Your task | For the entries below, repeat exactly each line starting with the one that contains "Image resolution: width=1467" and going on through the one that contains "Click plus icon on Define target audience", and no others.

[Stored records]

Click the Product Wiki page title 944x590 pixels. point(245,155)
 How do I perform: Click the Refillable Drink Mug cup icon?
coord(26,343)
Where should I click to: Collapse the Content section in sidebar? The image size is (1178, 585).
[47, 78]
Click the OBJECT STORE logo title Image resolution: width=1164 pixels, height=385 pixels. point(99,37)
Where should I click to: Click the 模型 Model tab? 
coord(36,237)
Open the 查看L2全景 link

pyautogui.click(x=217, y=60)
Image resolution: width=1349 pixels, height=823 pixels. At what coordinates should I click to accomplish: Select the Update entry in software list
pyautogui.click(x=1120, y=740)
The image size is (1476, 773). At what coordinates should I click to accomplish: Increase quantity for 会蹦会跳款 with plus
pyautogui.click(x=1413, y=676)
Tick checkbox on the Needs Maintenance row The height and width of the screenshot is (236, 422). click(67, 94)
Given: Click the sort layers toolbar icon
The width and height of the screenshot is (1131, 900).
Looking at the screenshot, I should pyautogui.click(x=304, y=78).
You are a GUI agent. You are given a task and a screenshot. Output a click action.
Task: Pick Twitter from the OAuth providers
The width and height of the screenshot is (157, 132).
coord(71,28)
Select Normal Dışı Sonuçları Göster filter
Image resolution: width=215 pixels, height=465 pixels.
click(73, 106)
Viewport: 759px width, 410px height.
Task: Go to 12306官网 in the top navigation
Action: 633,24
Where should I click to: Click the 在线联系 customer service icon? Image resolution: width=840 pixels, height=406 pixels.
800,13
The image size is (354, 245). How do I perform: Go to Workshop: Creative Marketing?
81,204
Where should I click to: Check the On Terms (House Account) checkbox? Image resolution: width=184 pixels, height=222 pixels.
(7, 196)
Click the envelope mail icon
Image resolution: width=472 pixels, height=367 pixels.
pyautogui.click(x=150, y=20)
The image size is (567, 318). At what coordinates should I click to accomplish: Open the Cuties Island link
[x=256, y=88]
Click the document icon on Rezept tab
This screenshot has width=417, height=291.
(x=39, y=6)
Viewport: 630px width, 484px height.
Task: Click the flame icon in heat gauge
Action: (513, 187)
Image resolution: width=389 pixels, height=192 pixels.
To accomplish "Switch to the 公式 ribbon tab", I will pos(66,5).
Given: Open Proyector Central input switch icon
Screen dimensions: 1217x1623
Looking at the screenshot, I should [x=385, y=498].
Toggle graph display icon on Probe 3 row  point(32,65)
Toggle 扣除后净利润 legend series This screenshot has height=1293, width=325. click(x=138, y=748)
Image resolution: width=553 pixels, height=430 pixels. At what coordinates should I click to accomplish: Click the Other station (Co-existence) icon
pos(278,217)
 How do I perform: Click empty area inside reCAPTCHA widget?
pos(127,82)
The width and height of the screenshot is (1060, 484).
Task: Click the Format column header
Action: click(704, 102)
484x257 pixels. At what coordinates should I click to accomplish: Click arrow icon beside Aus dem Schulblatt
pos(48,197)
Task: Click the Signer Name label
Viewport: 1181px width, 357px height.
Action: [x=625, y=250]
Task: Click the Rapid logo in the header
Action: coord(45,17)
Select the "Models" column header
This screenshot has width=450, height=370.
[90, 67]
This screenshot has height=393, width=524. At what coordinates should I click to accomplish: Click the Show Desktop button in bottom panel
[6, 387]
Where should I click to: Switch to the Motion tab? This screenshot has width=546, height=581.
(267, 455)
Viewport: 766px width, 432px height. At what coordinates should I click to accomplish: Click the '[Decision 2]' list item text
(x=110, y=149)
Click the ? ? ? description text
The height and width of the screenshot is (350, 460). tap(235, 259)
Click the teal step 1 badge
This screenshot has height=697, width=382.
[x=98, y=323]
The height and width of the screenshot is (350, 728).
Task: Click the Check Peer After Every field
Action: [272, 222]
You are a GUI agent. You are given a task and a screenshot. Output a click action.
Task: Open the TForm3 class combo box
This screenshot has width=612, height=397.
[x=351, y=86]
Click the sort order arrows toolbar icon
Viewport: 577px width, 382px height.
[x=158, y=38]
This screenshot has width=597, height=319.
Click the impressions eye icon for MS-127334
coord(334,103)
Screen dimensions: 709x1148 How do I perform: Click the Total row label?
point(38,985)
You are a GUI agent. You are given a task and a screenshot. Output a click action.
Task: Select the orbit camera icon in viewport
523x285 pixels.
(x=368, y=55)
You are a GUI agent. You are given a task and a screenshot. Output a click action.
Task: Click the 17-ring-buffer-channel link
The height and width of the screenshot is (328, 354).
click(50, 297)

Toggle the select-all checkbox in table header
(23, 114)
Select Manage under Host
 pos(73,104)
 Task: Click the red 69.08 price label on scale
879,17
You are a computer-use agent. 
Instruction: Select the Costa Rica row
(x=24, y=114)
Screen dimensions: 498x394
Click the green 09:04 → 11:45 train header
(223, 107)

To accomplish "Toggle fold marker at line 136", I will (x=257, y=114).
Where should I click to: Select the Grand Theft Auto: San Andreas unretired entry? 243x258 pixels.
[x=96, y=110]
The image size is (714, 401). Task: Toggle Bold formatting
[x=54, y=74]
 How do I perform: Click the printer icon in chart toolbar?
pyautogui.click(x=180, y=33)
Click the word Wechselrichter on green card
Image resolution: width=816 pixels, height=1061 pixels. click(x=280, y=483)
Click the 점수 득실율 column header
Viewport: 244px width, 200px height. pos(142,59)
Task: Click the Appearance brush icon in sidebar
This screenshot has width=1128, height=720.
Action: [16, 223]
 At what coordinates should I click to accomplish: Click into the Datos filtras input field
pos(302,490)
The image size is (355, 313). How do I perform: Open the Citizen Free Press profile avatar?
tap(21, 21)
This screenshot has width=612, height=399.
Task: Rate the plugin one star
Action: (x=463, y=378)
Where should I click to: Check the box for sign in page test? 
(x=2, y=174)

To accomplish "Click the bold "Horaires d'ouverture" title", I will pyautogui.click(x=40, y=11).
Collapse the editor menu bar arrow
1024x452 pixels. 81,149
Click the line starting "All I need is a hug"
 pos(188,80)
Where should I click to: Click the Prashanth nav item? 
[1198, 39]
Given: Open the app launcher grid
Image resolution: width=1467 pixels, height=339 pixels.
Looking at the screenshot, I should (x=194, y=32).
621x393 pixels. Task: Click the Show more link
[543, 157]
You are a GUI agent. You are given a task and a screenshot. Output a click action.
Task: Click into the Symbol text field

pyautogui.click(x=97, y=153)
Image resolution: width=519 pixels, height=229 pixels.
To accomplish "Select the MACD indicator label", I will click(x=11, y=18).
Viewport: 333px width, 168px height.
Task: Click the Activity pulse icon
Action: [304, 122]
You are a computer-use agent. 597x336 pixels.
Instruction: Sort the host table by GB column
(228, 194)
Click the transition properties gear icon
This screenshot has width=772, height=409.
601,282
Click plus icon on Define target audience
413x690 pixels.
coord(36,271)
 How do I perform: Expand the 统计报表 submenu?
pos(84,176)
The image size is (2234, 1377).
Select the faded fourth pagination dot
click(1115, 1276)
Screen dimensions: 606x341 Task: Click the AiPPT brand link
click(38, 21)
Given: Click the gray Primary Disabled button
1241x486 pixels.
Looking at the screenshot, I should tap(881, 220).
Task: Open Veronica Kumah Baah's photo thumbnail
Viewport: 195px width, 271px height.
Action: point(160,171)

Expected answer |
Image resolution: width=1467 pixels, height=339 pixels.
Looking at the screenshot, I should (x=194, y=32).
621x393 pixels. Task: Click the Show more link
[543, 157]
You are a GUI agent. You are given a task and a screenshot. Output a click action.
Task: Click into the Symbol text field

pyautogui.click(x=97, y=153)
Image resolution: width=519 pixels, height=229 pixels.
To accomplish "Select the MACD indicator label", I will click(x=11, y=18).
Viewport: 333px width, 168px height.
Task: Click the Activity pulse icon
Action: [304, 122]
You are a computer-use agent. 597x336 pixels.
Instruction: Sort the host table by GB column
(228, 194)
Click the transition properties gear icon
This screenshot has width=772, height=409.
601,282
Click plus icon on Define target audience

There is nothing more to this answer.